In order to assess the error that the bias on gridded data causes to simulated streamflow, both data sets were used to feed the rainfall-runoff model GR4J. Results show that the model parameters can be optimized (by using the Nash-Sutcliffe coefficient) with both data sets, resulting in a good model performance for medium and high discharges. However, when gridded data are used, low flows are completely overestimated. The analysis of the optimized GR4J parameters shows that hydrological model has two representations of the basins response, so when gridded meteorological data are used to feed the model, GR4J decreases soil moisture and increases groundwater exchange, leading to a misrepresentation of the hydrological basins behavior.
The use of biased meteorological data results in discharge errors. Our results show that such errors could be erroneously perceived as small for the estimation of medium and high flows, which are generally the more evaluated in water management. However, errors in meteorological data lead to a lack of knowledge of the basin’s hydrological system. In that aspect, Beven (2016) suggests that we should take a much closer look at the data to be used in model calibration and evaluation before running a model.

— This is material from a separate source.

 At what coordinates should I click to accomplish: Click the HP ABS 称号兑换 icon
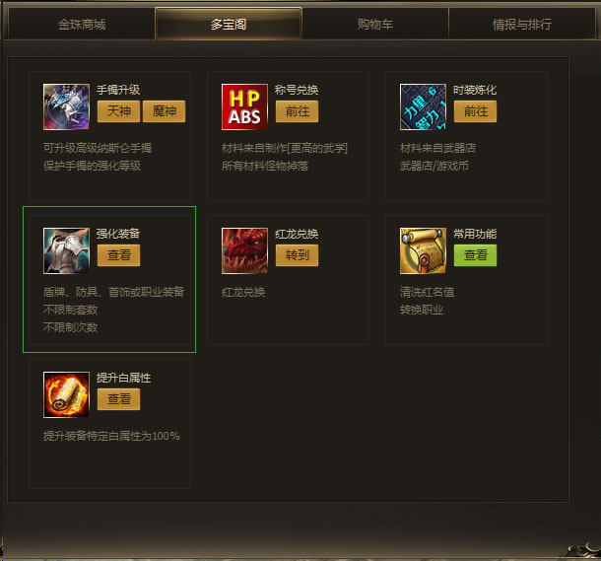[x=244, y=107]
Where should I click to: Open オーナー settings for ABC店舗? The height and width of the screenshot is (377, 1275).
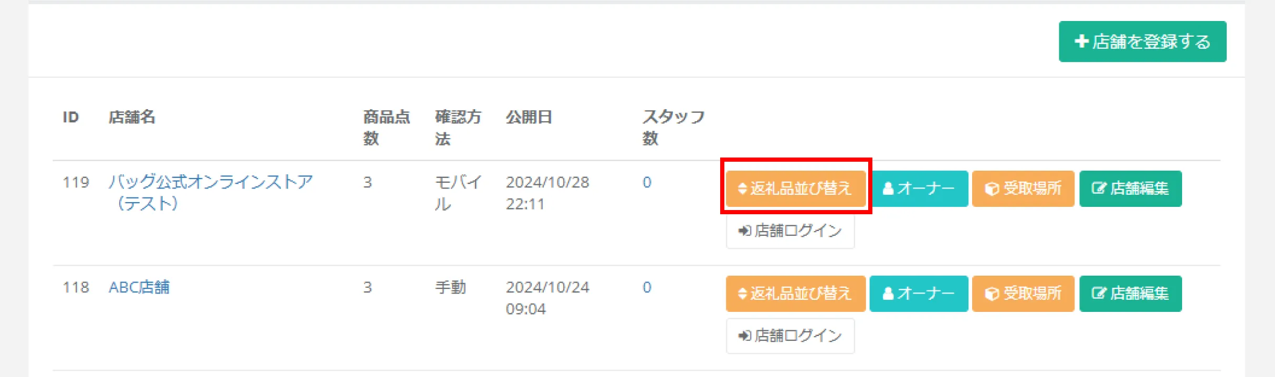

This study uses one processed gridded data set. Future work should consider several data sets, computed with different interpolation methods in order to take into account the uncertainty that arises when precipitation fields are calculated in regions with complex topography. For instance, the work of Hofstra et al. (2008) compares six different interpolation methods to interpolate meteorological data over Europe. The results show that the difference in the skill between interpolation methods is small; however, the authors claim that the skill of interpolation methods is influenced by station density, and tends to be poor in areas with complex topography.